Thursday, May 31, 2012

A Tear

I have to admit that having a child does change you.

I noticed I am more "in the lookout" for strange things, I get easily irritated when somebody is screaming at a child, I can't watch some programs that includes child abuse even some news that are too sad to even talk about it. Not that I used to run to change the channel to look for those programs, but now I just get too irritated. Too mad and feeling with no power to change the world.

Although I can't control everything that surround me, there are times that you get some news that just break your heart and the only thing that may make you feel a bit better, is to  just give up to tears. Today is the third day of Dylan going to the daycare. After crying that first day, I have been less sad and really excited to see him at the end of the day. It's like Christmas everyday. He is there, happy, smiling...and his smile just do something in my heart that I can't explain. When I was starting to feel better going through that stage of our lives...I got some news on my phone. Also, today, was the birth of the third son of a friend of ours. We knew he had problems. His parents were committed to go to the end and committed to be for him all the time. Information make you more knowledgable but can't prepare you for what you will have to go through. Nothing in life prepares you to say good bye too soon to something so precious. There is no words enough that I can say to make them feel better, but I guess to let them know that they are love and the power of love and family is great than anything else may do something. I feel powerless. Life is so delicate, too many thin lines surround us.

This month in particular have been heating my home plate too much. Another friend is battling with a terrible enemy and I just want to be there for her. I don't feel depressed, just sad. Kind of mad that there are things that nobody should go through. I am not a religious person as you know it by now...and I don't pray. I say things at loud or talk to myself. I really have hard time between logic and faith. But whatever the reason we are here or how we got here, I just hope that whoever is suffering a lost can find strength and get all the love they can from the people surrounding them. Love is all I have to give. It's been said that love cures, love get people together, loves creates people...love give strength to go through sadness and despair.

Today I am picking up Dylan early. I just want to hug him...hug Brad and say how much I love them.

Ah ah ah oh oh ah ah

No, is nothing sexually on it...actually that's what I am listening most of the days lately from Dylan.
He just go on and on and it's funny. He is more alert which I love because there is some kind of interaction and character.

But as I said before, I am not going to talk about my son all the time in these blogs. No sir, I said I wasn't and I won't. One, two paragraphs should suffice. The rest is too much to put on typing.
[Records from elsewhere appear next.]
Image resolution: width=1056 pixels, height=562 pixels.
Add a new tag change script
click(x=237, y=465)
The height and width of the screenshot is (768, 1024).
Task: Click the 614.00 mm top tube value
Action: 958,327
So what else can I say about? I have been in my home for almost THREE months calendar. I don't know how other women do, but I realized I do like to be out somewhere else talking with people and doing something different than talking kids stuff. Don't take me wrong, I LOVE my son but I just don't think I am the type that can stay at home all the time. If you see my "trone" like my mother called it...is my chair in which I normally breastfeed Dylan, one side my phone, my laptop, my tv controllers and a small table to put everything on it. Pretty handy. And I can breastfeed, change the TV and text/web surfing on my phone at the same time...hell yes. Multitasking is my name.

Anyway, I still don't have a final answer about "what's motherhood". I don't know. Is not easy folks is not but do I love it, yes...which I will do it all over again, YES!

Friday, May 18, 2012

Motherhood

So this is it huh? That's how I suppose to feel...well I really don't know what people expect me to feel. I am tired, exhausted, kind of scare...and sometimes I wish I will be in February 29th again. Why? I have no specific answer for that. Don't get me wrong...I will have Dylan ten times again...X times again. He is just beautiful. I mean he is seriously a handsome kid. You know how mix kids can come...but this one, we did just good.

I mean one of the good things that Dylan was born is that I actually can drink without affecting him. And I know I know I have said a lot about drinking...but the reality I DO LIKE TO DRINK. It is not going to change now and never until I die. I think is awesome to drink, no...not 1 drink...I like to drink around 3 good cold beers, 2 margaritas...and if everything is around food...wine please.

Anyway I am not sure what is this post is exactly about...oh motherhood. Well I have to say I do understand now some of the fears that I guess my mother was feeling and I could not understand them. The best I can do is to prepare Dylan for the good and bad out there. How to prepare him...gee I don't know, there is no book that came after the delivery date in the mail you know. Heck, he was screaming after the circumcision and we had no idea it was going to hurt him that bad for four days, oh well. And yes we kNOW was not necessary but is one of those things that you have to decide to do and since we think yes, it was done.

I think the most important part that I have learned is that no matter how tired somedays I feel, no matter that I carry him back and forth and I feel I have no energy for some reason, or I have no idea WHY is he crying at this moment...he suddenly smiles and I am like "okay I love you a lot" and I forget that at 2 am I will be waking up to feed him.

I guess it all comes like a circus...attending him, Brad, keep friendships...be active, go out, do errands, thinkingt that I will be back to work...all that together is a juggling act, that I must do but the coolest thing is that I don't have to be GREAT at that...I don't have to be perfect. I must be fun doing it. And I am.